The following quote is from Chuck Swindoll’s commentary on Romans.
People don’t generally do well in isolation. Prisoners, hospital patients, people too sick to leave home, fulltime mothers of small children, and lonely retirees often struggle against the deadly effects of isolation. Prolonged seclusion from others and the outside world eventually begins to undermine one’s sense of identity. Isolated people frequently forget that the world is much larger than their immediate environments. They suffer a lack of motivation because their vision is limited. They commonly spiral into a depression fueled by self-pity and hypochondria because their minds have nothing on which to focus beyond themselves.

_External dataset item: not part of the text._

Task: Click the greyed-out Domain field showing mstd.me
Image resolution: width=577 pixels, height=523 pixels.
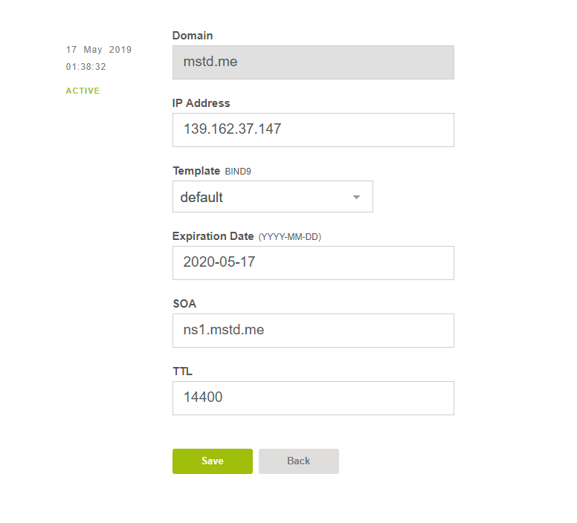Action: tap(313, 62)
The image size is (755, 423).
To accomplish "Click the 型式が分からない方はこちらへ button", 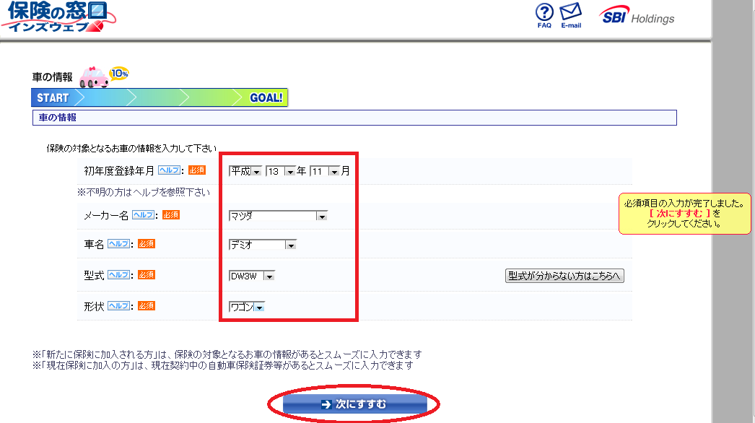I will 564,276.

People need problems to solve and challenges to overcome. We thrive on opportunities to participate in something greater than ourselves. Furthermore, we were created to enjoy relationships with one another, to grow in greater intimacy with our Creator, and to rule as His vice-regents over creation, so that all things exist in perfect harmony with His purposes and reflect His glory (Gen. 1:26-28). But all that can become lost or confused when we spend too much time alone. The debilitating and sometimes deadly effects of isolation can also bring Christian communities to their ruin. They are preoccupied with their own problems and begin to suspect, doubt, blame, and control one another. They become overly concerned with preserving their own identity and soon forget the desperate needs of people in surrounding communities. Isolation muzzles motivation, extinguishes enthusiasm, and ultimately reduces the entire community to a self-induced, self-sustained amnesia. They forget who they are, why
God gave them certain gifts, and what their purpose is in the world.
Timely words for the times in which we now live.